Brussels — Over the years, the island of Sardinia has served as model for zero waste thanks to their incredible recycling efforts and local initiatives. Through active collaboration between the people and the government, Sardinia has taken major steps in tackling waste head on. Their efforts make Sardinia one of the brightest examples of municipal zero waste management for high density touristic locales.

Backed and pushed by Zero Waste Sardinia and Zero Waste Italy, Sardinia has implemented a door-to-door separate collection system where the municipalities themselves are held accountable and are either punished or rewarded for the amount of waste they bear. Through this initiative, Sardinia was able to achieve a regional recycling rate of 56 percent back in 2015. The 2015 report on Sardinian Urban Waste Management shows that, out of 377 municipalities, a staggering 206 have achieved a recycling rate above 65 percent while 47 hold a rate above 75 percent. It’s clear that because of these efforts, Sardinia’s overall amount of waste sent for disposal is decreasing.

Incredibly, Sardinia has reduced waste generation by 16 percent (143.724 tonnes) over a span of just 9 years. Delving into the specifics of the 56 percent from the 717.242 tonnes that have been separately collected shows that Sardinia displays considerable growth in collection efforts on almost all fronts. Each year, through greater municipal effort and increased community involvement, more zero waste learning opportunities are available in schools, more locally organized meetings centered around waste are popping up, and more information about zero waste is being shared between Sardinians, ultimately leading to their success in continually reducing their overall MSW.
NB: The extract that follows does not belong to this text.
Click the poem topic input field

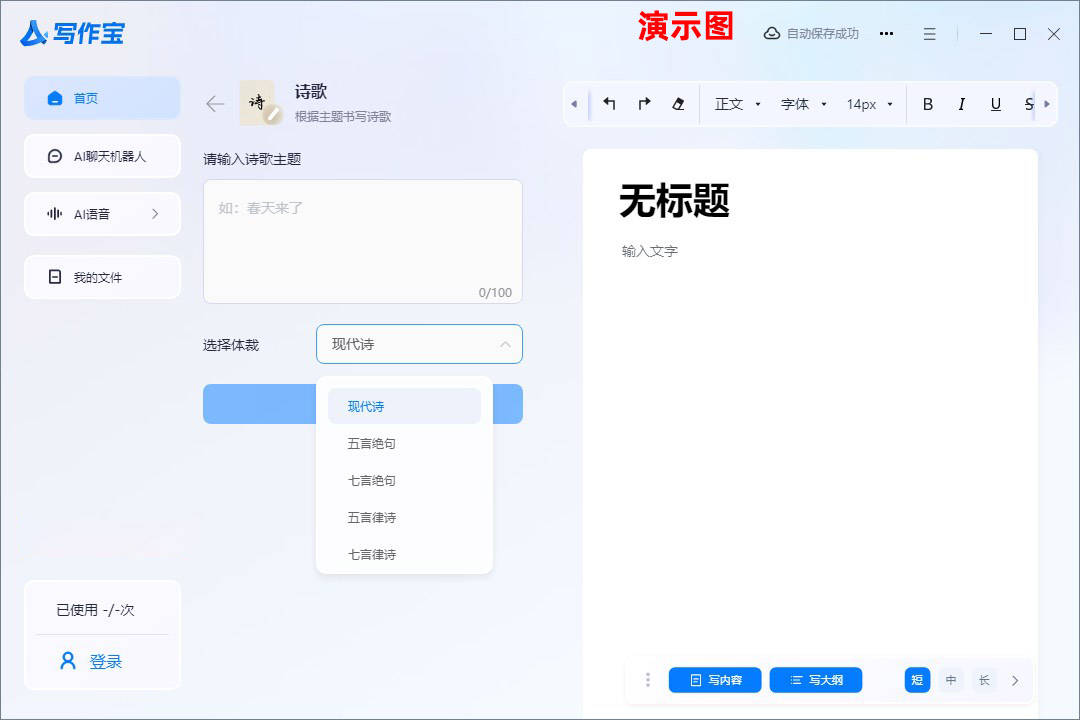coord(362,240)
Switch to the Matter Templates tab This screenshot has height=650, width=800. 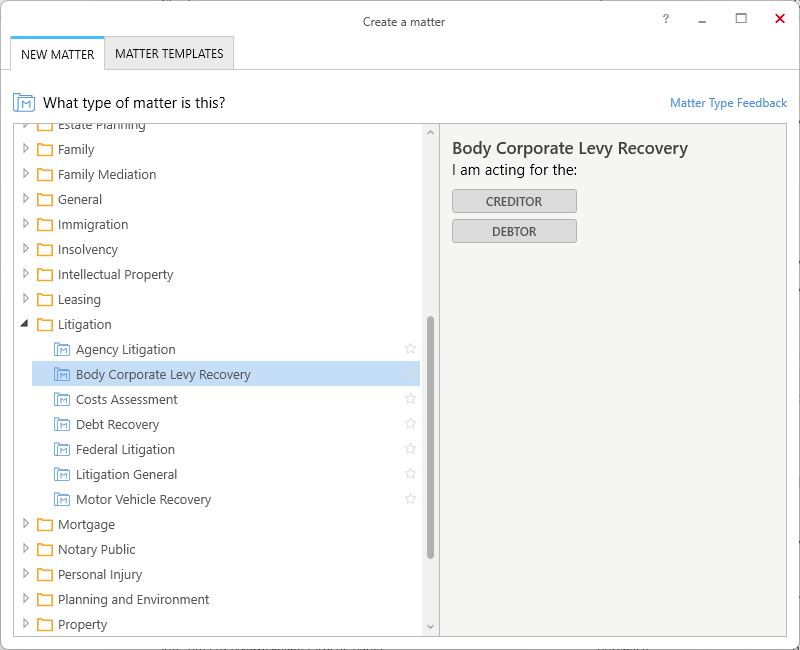(169, 54)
Sardinia has shown tthat no matter the insularity or the tourist pressure, achieving zero waste starts at the local level. They’ve shown us that by incentivizing local governments to tackle waste, a country’s zero waste goals become more ‘tangible’ for the people as they’re able to feel a direct connection with what’s happening in their very own community and in turn, are more motivated to make the extra effort.

Many countries in Europe are spending large sums on waste management but still underachieving when it comes to recycling. It just goes to show that it’s not about the money spent, rather, it’s about the message spread and the people empowered.